Segment Start: RECORDS TO PROCESS

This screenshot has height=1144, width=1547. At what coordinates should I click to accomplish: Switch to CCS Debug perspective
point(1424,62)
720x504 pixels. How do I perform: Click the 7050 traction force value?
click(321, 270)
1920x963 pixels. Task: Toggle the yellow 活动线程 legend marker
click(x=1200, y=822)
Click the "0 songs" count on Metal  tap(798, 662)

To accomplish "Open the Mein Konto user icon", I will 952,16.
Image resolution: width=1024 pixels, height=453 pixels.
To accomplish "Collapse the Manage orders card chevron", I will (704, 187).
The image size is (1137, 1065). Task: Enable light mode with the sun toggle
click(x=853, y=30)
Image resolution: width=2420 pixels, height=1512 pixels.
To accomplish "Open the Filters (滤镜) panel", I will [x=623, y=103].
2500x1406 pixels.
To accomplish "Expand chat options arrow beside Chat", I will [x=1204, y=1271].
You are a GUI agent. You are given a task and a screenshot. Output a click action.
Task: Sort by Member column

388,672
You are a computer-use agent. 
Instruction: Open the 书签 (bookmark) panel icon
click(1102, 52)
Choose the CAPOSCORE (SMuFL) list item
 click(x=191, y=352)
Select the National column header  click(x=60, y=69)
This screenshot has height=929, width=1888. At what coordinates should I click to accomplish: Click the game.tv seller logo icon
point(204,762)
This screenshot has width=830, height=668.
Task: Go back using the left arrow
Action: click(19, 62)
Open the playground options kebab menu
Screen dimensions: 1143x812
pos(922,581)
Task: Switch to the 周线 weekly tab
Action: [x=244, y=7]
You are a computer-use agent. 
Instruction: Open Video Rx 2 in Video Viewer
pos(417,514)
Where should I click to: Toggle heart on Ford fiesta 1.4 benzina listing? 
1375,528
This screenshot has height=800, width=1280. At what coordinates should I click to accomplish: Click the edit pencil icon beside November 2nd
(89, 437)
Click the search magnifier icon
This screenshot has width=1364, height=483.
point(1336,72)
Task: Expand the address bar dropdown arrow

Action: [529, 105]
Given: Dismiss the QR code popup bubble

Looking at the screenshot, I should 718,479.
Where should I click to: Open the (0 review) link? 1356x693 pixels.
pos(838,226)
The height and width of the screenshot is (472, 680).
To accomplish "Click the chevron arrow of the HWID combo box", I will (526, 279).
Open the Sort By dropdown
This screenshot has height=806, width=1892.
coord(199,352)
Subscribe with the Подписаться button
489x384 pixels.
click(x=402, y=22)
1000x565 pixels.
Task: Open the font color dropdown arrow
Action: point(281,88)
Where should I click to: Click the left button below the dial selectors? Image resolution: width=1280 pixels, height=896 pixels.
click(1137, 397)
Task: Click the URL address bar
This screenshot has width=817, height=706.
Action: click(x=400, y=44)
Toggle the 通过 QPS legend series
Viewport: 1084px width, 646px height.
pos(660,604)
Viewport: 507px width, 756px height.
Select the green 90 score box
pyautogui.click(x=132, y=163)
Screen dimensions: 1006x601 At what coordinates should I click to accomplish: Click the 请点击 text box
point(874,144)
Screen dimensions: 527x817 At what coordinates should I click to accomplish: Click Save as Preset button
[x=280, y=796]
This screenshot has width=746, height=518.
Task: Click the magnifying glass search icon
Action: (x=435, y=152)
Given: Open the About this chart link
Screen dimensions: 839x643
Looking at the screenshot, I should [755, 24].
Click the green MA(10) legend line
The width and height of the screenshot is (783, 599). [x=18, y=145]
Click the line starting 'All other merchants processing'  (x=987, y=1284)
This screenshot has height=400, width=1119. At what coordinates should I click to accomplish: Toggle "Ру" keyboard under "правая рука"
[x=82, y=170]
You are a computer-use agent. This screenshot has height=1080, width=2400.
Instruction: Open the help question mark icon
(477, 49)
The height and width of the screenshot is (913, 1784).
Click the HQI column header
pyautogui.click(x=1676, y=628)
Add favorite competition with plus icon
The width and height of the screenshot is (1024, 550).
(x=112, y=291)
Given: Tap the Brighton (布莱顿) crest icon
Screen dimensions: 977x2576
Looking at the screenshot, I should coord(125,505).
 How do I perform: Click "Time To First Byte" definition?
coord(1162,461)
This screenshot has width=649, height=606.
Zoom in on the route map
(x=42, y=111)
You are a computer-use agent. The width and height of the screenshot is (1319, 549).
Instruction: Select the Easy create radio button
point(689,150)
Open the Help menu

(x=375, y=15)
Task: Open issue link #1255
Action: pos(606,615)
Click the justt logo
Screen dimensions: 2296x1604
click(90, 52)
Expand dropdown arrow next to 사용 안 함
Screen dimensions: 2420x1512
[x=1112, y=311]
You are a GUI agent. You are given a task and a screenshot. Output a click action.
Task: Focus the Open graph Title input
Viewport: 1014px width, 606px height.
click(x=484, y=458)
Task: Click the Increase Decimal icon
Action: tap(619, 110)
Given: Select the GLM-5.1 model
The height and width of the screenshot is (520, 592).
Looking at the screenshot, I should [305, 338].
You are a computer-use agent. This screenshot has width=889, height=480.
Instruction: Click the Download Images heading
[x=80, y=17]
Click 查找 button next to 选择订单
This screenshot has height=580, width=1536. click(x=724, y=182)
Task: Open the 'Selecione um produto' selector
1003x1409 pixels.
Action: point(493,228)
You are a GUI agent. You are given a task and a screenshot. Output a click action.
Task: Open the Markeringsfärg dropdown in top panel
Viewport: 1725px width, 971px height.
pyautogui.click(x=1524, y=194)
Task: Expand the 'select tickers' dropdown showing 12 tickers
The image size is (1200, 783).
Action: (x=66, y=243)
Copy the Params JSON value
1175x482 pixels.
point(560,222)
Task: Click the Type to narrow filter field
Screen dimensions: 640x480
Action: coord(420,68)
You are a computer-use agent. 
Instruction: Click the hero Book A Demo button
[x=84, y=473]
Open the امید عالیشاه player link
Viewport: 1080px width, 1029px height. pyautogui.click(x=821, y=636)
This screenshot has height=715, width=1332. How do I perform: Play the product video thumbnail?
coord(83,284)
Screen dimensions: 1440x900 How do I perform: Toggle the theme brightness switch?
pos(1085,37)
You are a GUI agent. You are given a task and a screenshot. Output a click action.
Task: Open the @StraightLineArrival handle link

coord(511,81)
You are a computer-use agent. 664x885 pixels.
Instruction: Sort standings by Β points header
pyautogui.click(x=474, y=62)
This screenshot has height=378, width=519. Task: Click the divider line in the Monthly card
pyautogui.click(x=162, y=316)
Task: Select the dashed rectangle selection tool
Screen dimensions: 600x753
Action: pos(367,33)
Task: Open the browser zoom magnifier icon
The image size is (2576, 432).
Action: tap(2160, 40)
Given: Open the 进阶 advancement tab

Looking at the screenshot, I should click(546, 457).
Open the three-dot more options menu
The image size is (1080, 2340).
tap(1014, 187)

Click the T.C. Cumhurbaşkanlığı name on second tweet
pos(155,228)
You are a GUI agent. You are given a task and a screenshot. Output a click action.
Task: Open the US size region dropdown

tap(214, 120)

Segment End: RECORDS TO PROCESS

From the line containing "Screen dimensions: 600x753" down to the last line of the material, each line is to be retyped exactly; no other lines belong in the answer.

▶ **OUTPUT FOR THIS EXERCISE**:
Screen dimensions: 600x753
Action: pos(367,33)
Task: Open the browser zoom magnifier icon
The image size is (2576, 432).
Action: tap(2160, 40)
Given: Open the 进阶 advancement tab

Looking at the screenshot, I should click(546, 457).
Open the three-dot more options menu
The image size is (1080, 2340).
tap(1014, 187)

Click the T.C. Cumhurbaşkanlığı name on second tweet
pos(155,228)
You are a GUI agent. You are given a task and a screenshot. Output a click action.
Task: Open the US size region dropdown

tap(214, 120)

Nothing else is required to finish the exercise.